_Aim of the exercise_. Can you find the lines of the listing that include "computer" and copy every one?

_Source records_.
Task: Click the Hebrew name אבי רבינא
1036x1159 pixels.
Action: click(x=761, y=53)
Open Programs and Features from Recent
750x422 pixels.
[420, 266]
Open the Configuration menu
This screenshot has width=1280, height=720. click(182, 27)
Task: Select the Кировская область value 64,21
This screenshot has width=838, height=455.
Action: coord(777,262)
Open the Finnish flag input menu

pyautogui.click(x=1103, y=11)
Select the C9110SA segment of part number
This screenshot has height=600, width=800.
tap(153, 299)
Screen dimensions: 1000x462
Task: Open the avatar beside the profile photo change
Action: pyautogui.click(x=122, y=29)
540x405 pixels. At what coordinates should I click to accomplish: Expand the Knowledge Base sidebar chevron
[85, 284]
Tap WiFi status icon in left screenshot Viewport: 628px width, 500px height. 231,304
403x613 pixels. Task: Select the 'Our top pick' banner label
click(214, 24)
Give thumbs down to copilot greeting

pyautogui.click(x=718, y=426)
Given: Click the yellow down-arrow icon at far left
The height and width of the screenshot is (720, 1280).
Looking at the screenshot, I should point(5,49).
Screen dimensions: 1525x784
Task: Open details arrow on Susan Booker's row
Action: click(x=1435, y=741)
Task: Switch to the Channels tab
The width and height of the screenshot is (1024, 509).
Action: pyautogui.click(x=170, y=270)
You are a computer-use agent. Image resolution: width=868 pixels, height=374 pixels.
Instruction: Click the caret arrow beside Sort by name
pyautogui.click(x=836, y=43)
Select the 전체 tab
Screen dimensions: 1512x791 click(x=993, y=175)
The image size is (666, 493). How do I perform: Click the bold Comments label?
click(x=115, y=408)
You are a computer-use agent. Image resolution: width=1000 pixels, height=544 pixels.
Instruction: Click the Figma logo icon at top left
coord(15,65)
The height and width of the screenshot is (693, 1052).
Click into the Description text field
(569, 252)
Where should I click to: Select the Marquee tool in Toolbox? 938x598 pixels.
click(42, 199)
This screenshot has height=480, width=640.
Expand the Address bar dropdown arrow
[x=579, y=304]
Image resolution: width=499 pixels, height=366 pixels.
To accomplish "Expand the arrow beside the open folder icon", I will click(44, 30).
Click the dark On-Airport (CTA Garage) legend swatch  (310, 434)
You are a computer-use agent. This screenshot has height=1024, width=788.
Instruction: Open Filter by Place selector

_Answer to this problem_.
You are a computer-use agent. Image resolution: width=868 pixels, height=374 pixels.
You are a computer-use agent. Image resolution: width=1000 pixels, height=544 pixels.
You are a computer-use agent. This screenshot has height=1024, width=788.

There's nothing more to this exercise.